Avant le XIXe siècle, les échanges internationaux étaient limités par le coût et la difficulté des transports. Le véritable début du libre-échange moderne remonte à 1846 en Angleterre : l’abolition des corn laws (lois sur le blé) qui protégeaient le marché interne de l’importation des céréales. L’ouverture des échanges grâce aux nouvelles technique de déplacement est une victoire, préparée par la théorie de Ricardo, des milieux industriels sur les intérêts agricoles. Fini la souveraineté alimentaire, place au productivisme. Cette approche dogmatique du libre-échange a conduit à considérer l’intégration dans l’économie mondiale comme une fin en soi et non plus comme un moyen d’ouverture intellectuelle. Historiquement, l’idéologie libre-échangiste provient des sociétés dominées par une aristocratie : l’Angleterre victorienne, le sud esclavagiste des USA, la Prusse et la Russie de l’époque du servage. Toutes ces sociétés étaient centrées sur l’exportation plutôt que sur la consommation. Dans l’expression libre-échange, l’adjectif « libre » est bien sympathique, mais d’autant plus trompeur ! Le développement du libre-échange est argumenté en termes d’intérêt général, alors qu’il ne sert en définitive que les intérêts des plus forts, centrés sur le profit. Demain le coût et la difficulté des transports pousseront à la démondialisation. Le journaliste Adrien de Tricornot parle d’« effondrement » et n’en dit pas plus, complétons. Effondrement parce que notre extrême dépendance aux productions lointaines témoigne de la fragilité incommensurable de notre niveau de vie. Effondrement parce que c’est l’énergie fossile qui a autorisé l’expansion du libre-échange et que la descente énergétique va pousser au chacun pour soi. Que faire ?

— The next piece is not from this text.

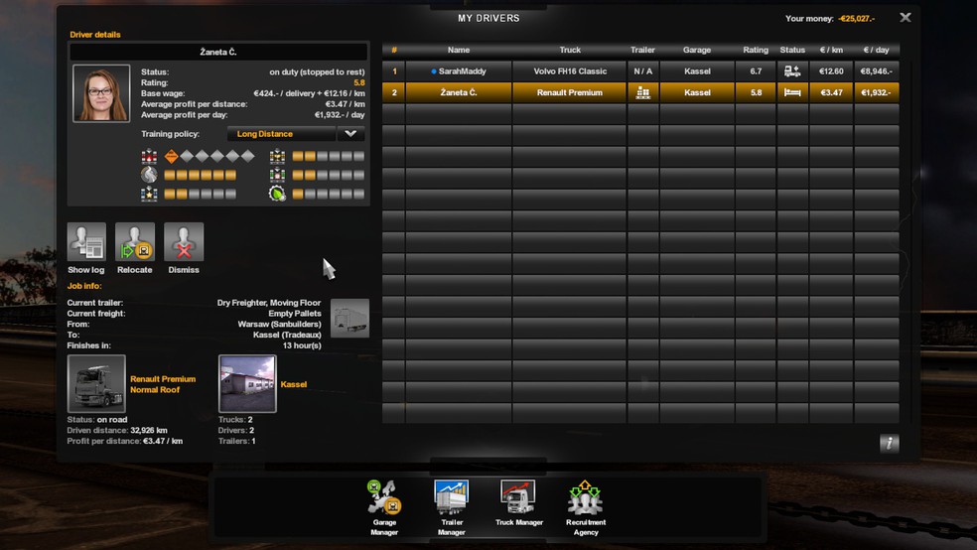Sort drivers by Name column
The image size is (977, 550).
458,50
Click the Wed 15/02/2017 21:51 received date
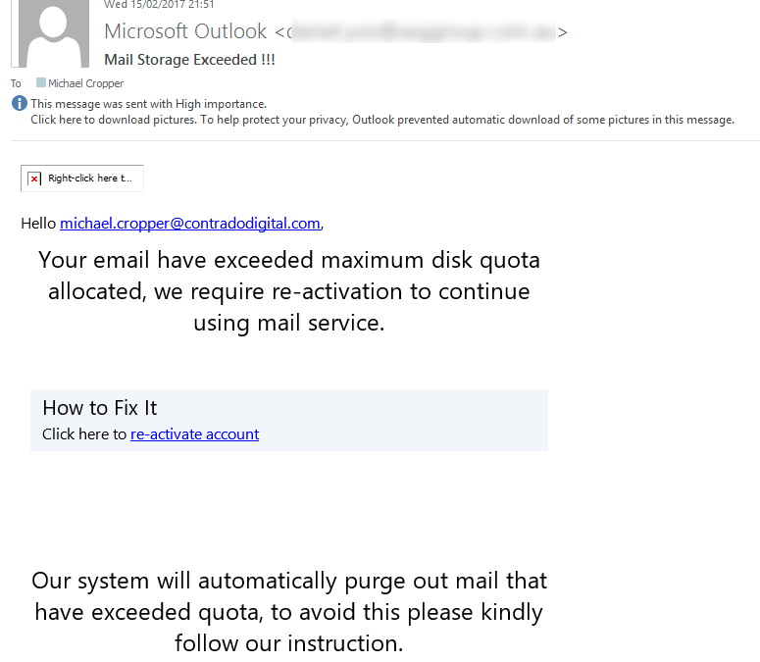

Si nous le voulons, une certaine forme du passé sera notre avenir : vivre à la fois au Moyen Age et dans le monde moderne. Au Moyen Age, 90 % des biens que consomme un paysan sont produits dans un cercle de cinq kilomètres autour de son habitation ; dans des sociétés de résilience, il en serait presque de même, l’électricité en plus. Si nous limitons nos besoins à l’essentiel, les forces de production locales et la coopération mondiale suffiraient à couvrir tous les besoins matériels de l’humanité. On pourrait avoir en même temps une auto-production poussée et des échanges mondiaux spécifiques, une monnaie transnationale et des monnaies locales, l’universalité de l’espéranto et des patois locaux, une pensée globalisée et un enracinement culturel de proximité. Mais ce n’est pas ce que disent les présidentiables en France aujourd’hui !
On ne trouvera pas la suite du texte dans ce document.